● **PAGE EXTRACT**
============

Sunday, October 29, 2006

A few more group one questions

1. Brandt writes that many people have positive experiences learning to read, but learning to write is often difficult and traumatic. Does this resemble your experiences at all? Why do you think this is the case?
2. Brandt writes that analysts of literacy in schools often oversimplify the problem (169-170). Do you think her argument takes too much focus away from literacy institutions? How are libraries implicated in literacy gaps?


At 11:14 AM, Blogger casey t. said...

I have one "traumatic" experience with learing cursive writing in the thrid grade. My teacher made several students cry because they could not properly write the cursive capital "H". We spent one hour on this letter alone which involved a lot of yelling. The following day the teacher brought his daughter to class to help us get it right by circulating the class and assisting us with our many problems with this letter. I am sure the only reason I remember this is because it was a negative experience.

At 1:39 PM, Blogger hannahirene said...

In response to my own question, I loved reading I have learning disabilities that made it extremely hard for me to learn to write (small motor control). Most of my memories having to learn to write have to do with not very understanding teachers who made me feel bad about my abilities.

At 4:37 PM, Blogger Kristin said...

I'm not sure whether or not this matches my experience. I don't remember much about learning to read or write.

I do remember I received poor marks in handwriting when I was young, but I don't really remember the process of learning to write as being particularly "traumatic." All I remember about how I learned to write is the seemingly endless worksheets on which we practiced making cursive letters. I do, however, remember practicing writing when I got bored during class, so I think I probably enjoyed practicing writing.

I learned to read at a very young age because my parents read to me on a regular basis. I still remember evening storytime fondly. Perhaps, reading seems less "traumatic" because we learn by watching and hearing someone read to us. I liked the stories my parents read to me. It didn't seem like a chore; I simply picked it up over time. Writing, however, required endless solitary practice. It requires the formation of muscle control. It may be that the physical nature of writing combined with the tedious repetition makes it seem more "traumatic" to students.

At 6:47 AM, Blogger Jill PD said...

My experience in learning to write was very traumatic. I went to Catholic school, and I suffered from the "sin" of left-handedness.
My first grade teacher will forever after this be referred to as the Evil Sister Eda. She was known to break rulers over kids' fingers!
Fortunately, my mom intervened between this harridan and me and I was spared the rod, for the most part. Sister Eda still wanted to tie my left hand to the desk, but my mom wouldn't let her.
Aside from this, I think that the ambivalence about writing and teaching writing as opposed to reading is because reading is essentially a passive, reactive activity while writing is a proactive and provocative activity. Writing is dangerous! It changes the locus of control away from that which is already written and makes the writer a creator, not a sponge.

============

● **THE TASKS**
[a] Rewrite the comments on learning to write, starting with "My experience in" and going on through "wouldn't let her.", and put "my mother" in place of "my mom".
[b] Extend the blog discussion of learning to read and write past its final sentence.
The lines after this text have no role in this exercise.

● **GIVEN DATA**
============

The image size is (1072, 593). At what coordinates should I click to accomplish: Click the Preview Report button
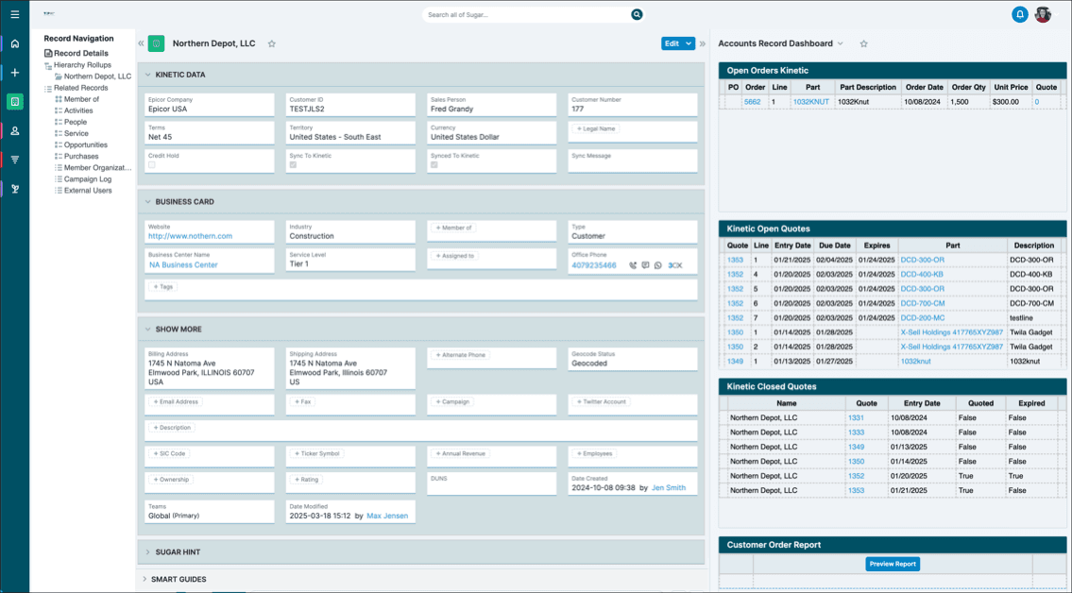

============

● **ANSWERS BELOW**
[a]
My experience in learning to write was very traumatic. I went to Catholic school, and I suffered from the "sin" of left-handedness.
My first grade teacher will forever after this be referred to as the Evil Sister Eda. She was known to break rulers over kids' fingers!
Fortunately, my mother intervened between this harridan and me and I was spared the rod, for the most part. Sister Eda still wanted to tie my left hand to the desk, but my mother wouldn't let her.

[b]
At 12:29 PM, Blogger Belle And Sebastian said...

Reading was easy for me, because my parents read to me from birth, but writing was harder because I too didn't have the greatest moter control. Ironically, learning how to type increased my motor control because it increased the strength in my hands and it also increased the eye hand coordination. So I can identify with Hannahirene. Now I'm a really fast typist and I have legible handwriting, so I guess it all worked out. I hope to employ the same creativity in helping people learn how to read as teachers employed to increase the strength in my hands when I was younger. Who knew that typing could help writing. Thats some cutting edge research! Go reading!

At 4:26 PM, Blogger Alicia said...

It's so interesting that so many of us had negative experiences learning to write. It's a really difficult skill to teach because it involves bringing together so many challenging pieces (fine motor, spelling, production of ideas, organization of thoughts and words), and it doesn't really help kids when we look at what they've produced and just give them a grade. I think many teachers are mystified about how to make kids better writers. For me, in-class essay tests were the absolute bane of my life. I can't remember any teacher ever teaching me HOW to write them. Most of us (especially as kids) don't share our failures; it can be very isolating. When children come to the library to get help with research on a particular project, I think they're often looking for writing guidance too; certainly, helping them choose (and limit) sources can help them organize their writing.

At 6:54 PM, Blogger lasthannah said...

Its interesting to think of writing as medium comparable to sculpture or other forms of art which do not use WORDS (always). It makes sense then that writing is more of a rebellious form of expression, much as art is. Though art is more abstract and so someone could be expressing something horrific but its percieved differently depending on the vs writing.
maybe??? just a thought.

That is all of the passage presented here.